With that in mind, it’s no surprise that TGL was thinking about content when they developed the SoFi Cup, the trophy awarded to the league champions at season’s end. Emblazoned with the TGL presented by SoFi logo at its base, the trophy has a band of actual neon coiling up the vertical totem, giving it full “Empire State Building” functionality, in that it will light up with the colors of the winning club.

A trophy like this is so on-brand for TGL in that it’s carefully commissioned and technologically advanced, with natural showmanship baked into the product. They’ll be able to dim the arena lights at the SoFi Center in Palm Beach Gardens, FL, and have a dramatic moment wherein the colors of the trophy change to represent the inaugural champions. 

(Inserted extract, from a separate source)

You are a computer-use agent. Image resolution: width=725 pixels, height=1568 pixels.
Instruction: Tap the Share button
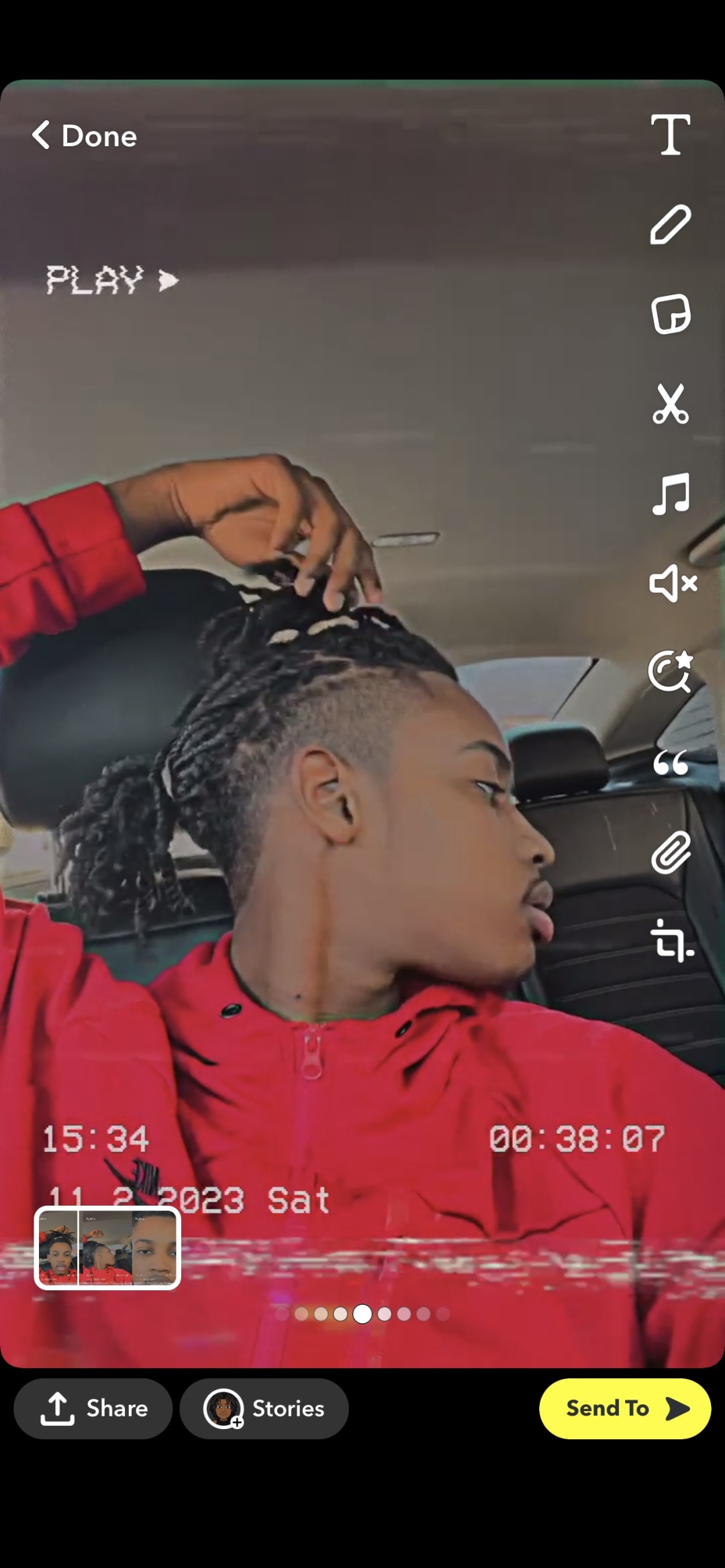(x=93, y=1408)
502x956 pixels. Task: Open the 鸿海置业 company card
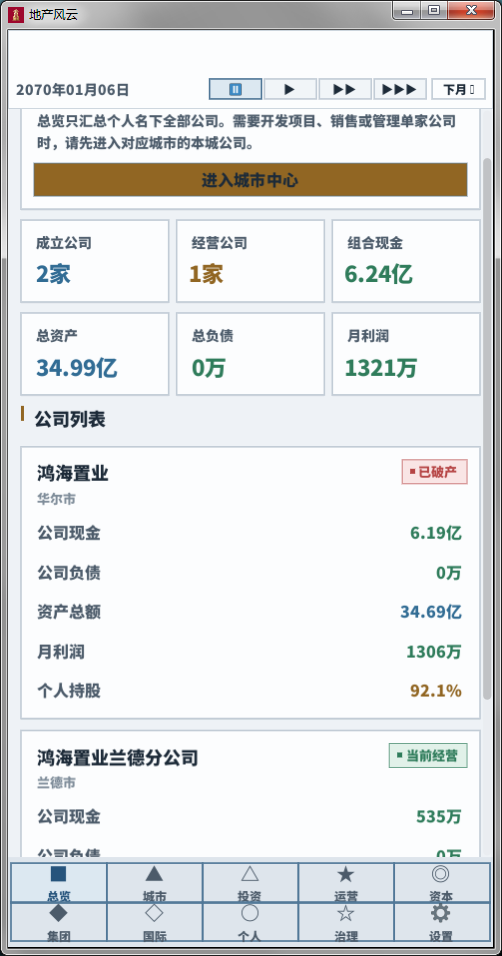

Such an innovative moment for such an innovative product, and a clear opportunity to produce an impactful piece of short-form content to celebrate the culmination of that first season.

Padres and Mariners Announce “Vedder Cup” for a Cause

When MLB instituted permanent Interleague Play back in 1997, teams from the National and American Leagues were paired with cross-conference “rivals” that they’d face off against year in and year out. 

Some of these rivalries were natural blood feuds that dated back a full century. Others — like the San Diego Padres and Seattle Mariners — were more marriages of convenience. The two were in opposite leagues, they’re both on the West Coast which helped with travel and scheduling, and they’ve long shared a Spring Training facility in Arizona. But the underlying hatred between the two franchises — and the organic engagement that follows — didn’t exist.

Enter: The Vedder Cup

Pearl Jam frontman and Rock and Roll Hall of Famer Eddie Vedder is obviously a music icon, but he’s also widely recognized in the baseball community as a diehard.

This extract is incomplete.